443 - Le Targum de Job de la Grotte XI de Qumran

leads to the conclusion that the document was composed in pre-Christian times, between Daniel and the Genesis Apocryphon between 150 and 200 B.C.

The presence of four Persian words (possibly one other) in the text shows considerable Persian influence on the language of the period. On the other hand, the absence of Greek loan words (with the possible exception of one example) seems strange when one considers the strong Hellenistic influence in Palestine in these days.

This manuscript may well be the oldest Targum known to us.

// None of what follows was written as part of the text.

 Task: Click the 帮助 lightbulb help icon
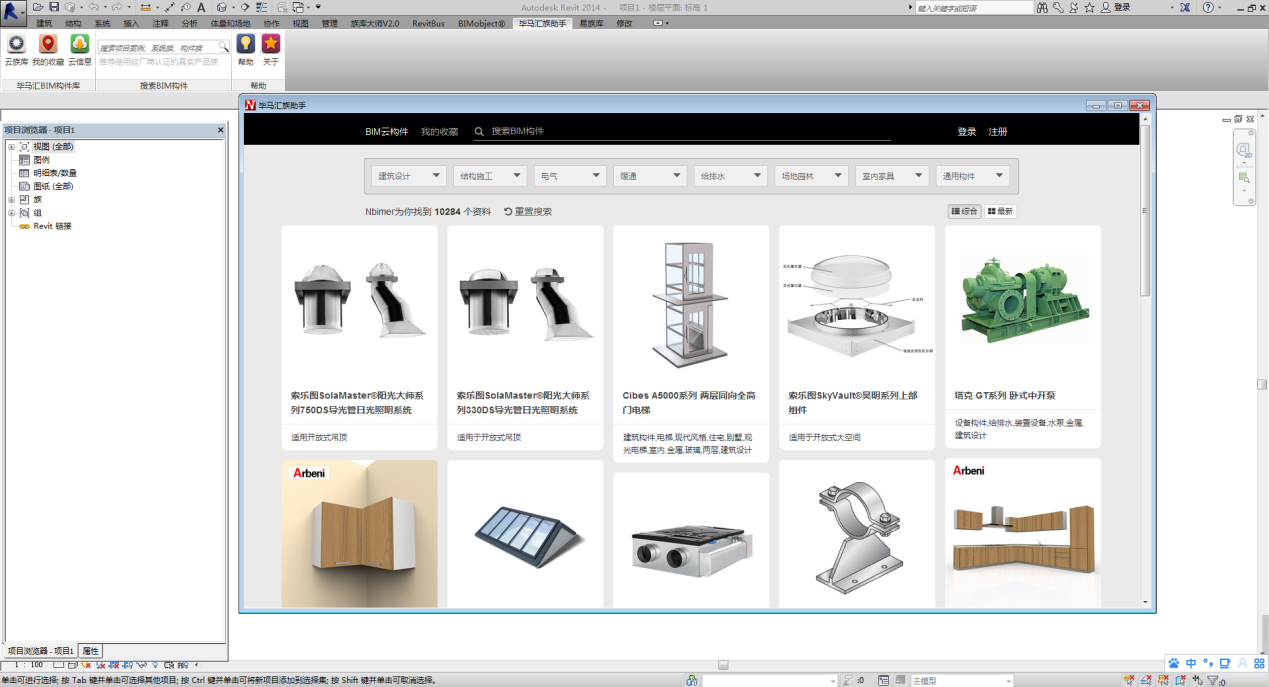pyautogui.click(x=245, y=45)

The editors suggest that a scroll similar to this one may have been referred to in the Talmudic story which relates that both Rabban Gamaliel I (Paul's tutor) and Rabban Gamaliel II disapproved of reading a targum on job and ordered it placed in the Genizah (Bab. Shabbat 115a). The targumic style in this scroll is very simple, with no extensive paraphrases or amplifications, and the text is based on a Hebrew original that is very close to that of the Massoretes. The text shows no literary dependence either on the LXX or on the Peshitta, and it is quite independent of the Targum of Job printed in the polyglots. It does not reflect the strong anti-anthropomorphic tendency of the later Targums (Onkelos, Pseudo-Jonathan, Palestinian, etc.), although several renderings have special theological significance for Jewish and Christian theology.

The introduction to the volume is concise but adequate. An index of Aramaic words is a helpful addition to the book (pp. 89-98), as well as the thirty plates of the original fragments. This is a beautiful production which will hopefully serve as a model for future publications.